= Beginning of Section =

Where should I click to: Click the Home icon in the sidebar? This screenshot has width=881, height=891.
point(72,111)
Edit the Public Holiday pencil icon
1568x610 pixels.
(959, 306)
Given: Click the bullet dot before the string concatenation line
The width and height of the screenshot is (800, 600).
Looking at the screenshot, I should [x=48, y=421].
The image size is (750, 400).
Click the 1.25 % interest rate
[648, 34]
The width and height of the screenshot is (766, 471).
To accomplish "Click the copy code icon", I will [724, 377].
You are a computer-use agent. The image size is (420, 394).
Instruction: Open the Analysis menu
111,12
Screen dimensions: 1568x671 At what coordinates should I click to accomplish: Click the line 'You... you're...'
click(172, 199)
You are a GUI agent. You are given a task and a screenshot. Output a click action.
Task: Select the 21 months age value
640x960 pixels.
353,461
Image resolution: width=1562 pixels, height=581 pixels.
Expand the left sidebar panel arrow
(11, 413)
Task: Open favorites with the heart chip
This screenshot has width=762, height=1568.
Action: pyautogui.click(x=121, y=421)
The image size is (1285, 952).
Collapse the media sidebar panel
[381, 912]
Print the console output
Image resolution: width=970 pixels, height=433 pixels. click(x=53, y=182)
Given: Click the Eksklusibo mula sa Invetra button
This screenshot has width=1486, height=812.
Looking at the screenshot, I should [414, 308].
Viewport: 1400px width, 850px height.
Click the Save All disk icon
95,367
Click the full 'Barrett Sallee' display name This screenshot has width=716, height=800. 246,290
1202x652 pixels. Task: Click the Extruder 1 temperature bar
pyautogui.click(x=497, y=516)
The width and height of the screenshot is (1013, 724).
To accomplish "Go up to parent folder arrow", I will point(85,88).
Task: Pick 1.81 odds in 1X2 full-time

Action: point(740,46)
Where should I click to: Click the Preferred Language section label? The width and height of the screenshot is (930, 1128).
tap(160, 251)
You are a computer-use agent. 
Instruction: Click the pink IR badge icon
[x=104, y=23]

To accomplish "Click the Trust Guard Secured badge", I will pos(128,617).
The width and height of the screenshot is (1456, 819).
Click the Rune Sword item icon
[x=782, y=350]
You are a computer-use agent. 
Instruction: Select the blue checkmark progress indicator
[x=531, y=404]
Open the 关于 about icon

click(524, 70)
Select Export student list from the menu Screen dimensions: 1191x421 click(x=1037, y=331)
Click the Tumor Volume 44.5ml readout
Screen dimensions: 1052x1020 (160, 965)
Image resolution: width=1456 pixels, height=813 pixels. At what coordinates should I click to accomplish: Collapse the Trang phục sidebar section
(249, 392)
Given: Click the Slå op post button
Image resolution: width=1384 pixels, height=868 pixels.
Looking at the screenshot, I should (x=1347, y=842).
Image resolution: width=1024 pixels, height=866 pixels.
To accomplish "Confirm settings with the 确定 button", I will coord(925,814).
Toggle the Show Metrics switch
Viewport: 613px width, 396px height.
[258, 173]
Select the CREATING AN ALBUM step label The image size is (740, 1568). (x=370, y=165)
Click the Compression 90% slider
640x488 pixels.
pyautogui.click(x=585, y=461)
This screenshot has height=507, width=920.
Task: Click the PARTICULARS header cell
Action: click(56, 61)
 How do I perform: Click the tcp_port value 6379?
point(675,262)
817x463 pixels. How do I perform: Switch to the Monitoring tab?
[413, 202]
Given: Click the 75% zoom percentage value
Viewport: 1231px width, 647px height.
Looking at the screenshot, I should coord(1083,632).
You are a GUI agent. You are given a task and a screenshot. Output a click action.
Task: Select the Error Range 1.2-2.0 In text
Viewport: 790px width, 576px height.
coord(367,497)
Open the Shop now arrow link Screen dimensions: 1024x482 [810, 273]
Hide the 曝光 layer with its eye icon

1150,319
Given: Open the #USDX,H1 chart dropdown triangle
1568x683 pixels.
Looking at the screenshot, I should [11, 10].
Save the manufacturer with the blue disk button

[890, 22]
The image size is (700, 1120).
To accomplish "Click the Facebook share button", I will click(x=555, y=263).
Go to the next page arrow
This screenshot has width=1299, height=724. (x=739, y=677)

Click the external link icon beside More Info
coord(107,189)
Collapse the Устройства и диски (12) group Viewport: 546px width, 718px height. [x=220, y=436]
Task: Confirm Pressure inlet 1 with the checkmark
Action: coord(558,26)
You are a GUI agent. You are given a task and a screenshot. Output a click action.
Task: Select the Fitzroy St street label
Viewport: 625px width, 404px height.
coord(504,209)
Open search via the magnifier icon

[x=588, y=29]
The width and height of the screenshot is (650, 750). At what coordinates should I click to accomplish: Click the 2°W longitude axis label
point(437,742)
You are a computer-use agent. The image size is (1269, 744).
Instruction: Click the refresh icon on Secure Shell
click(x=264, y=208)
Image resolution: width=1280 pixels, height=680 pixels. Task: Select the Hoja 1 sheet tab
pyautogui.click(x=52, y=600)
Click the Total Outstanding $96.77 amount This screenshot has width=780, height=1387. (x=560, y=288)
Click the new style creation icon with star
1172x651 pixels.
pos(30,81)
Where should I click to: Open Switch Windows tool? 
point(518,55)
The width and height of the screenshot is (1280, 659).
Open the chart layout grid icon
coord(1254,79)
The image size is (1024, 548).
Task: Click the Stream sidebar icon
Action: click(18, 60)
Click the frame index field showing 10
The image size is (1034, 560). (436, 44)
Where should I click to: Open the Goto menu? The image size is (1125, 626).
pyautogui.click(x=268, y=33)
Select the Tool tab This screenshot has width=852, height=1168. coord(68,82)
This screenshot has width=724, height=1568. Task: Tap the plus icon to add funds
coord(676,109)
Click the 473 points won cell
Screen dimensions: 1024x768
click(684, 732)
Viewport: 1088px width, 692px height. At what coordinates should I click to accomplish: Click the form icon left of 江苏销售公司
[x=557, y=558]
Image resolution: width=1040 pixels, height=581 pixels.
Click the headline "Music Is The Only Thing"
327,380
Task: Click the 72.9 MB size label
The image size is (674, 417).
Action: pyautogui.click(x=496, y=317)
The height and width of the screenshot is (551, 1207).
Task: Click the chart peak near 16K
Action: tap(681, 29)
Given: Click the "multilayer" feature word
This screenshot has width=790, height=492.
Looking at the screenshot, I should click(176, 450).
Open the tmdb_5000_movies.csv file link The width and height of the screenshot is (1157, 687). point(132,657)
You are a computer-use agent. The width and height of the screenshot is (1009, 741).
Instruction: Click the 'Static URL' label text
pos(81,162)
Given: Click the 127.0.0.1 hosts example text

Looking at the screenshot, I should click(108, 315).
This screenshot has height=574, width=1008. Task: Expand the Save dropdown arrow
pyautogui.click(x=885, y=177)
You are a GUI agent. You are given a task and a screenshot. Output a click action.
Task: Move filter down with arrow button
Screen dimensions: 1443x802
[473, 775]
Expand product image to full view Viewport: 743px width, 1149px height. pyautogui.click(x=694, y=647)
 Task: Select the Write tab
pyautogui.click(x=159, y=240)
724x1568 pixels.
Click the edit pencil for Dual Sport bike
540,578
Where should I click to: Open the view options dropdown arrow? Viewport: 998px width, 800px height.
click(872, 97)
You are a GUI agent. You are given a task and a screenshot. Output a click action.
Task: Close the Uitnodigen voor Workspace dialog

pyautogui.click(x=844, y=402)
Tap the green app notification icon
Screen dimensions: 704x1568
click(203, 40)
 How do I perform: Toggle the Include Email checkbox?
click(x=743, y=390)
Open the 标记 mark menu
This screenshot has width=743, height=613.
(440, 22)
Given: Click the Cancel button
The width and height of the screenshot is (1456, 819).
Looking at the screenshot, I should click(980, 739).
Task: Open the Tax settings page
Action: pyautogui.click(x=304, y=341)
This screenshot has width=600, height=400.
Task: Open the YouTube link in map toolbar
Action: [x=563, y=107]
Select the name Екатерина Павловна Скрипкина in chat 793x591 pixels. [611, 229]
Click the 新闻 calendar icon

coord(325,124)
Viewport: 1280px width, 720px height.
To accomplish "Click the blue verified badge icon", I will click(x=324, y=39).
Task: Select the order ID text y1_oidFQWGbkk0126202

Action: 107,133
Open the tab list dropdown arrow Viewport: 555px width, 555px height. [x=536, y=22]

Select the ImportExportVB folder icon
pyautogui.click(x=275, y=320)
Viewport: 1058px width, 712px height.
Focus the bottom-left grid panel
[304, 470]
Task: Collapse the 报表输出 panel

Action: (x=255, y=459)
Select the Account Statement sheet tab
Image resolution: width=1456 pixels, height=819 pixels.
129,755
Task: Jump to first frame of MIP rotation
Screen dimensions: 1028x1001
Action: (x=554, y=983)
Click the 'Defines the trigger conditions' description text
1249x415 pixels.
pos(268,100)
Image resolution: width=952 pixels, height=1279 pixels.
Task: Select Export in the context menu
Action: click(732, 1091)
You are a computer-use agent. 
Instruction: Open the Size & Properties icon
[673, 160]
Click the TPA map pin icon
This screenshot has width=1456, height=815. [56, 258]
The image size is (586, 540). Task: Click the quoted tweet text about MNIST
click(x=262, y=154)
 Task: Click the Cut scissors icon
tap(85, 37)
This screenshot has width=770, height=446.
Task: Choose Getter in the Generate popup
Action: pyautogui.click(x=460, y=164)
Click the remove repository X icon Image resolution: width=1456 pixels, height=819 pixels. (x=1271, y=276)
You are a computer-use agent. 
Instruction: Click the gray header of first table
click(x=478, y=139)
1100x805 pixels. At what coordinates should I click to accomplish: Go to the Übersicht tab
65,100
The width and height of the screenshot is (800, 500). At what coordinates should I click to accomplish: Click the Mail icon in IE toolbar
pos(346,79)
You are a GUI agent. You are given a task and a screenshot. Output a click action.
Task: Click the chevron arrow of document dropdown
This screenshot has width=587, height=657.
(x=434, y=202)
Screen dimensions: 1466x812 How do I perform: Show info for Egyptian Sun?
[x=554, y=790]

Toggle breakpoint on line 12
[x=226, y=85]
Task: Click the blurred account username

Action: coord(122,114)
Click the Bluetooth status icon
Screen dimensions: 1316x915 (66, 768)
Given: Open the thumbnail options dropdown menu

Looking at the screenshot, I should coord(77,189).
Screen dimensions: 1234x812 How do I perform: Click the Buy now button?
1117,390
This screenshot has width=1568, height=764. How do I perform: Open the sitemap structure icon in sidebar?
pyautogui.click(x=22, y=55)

= End of Section =

▶ **GOAL OF THE EXERCISE**: Counting every line that holds the string "list", give the total for the data above and nothing else.

▶ **EXERCISE ANSWER**: 2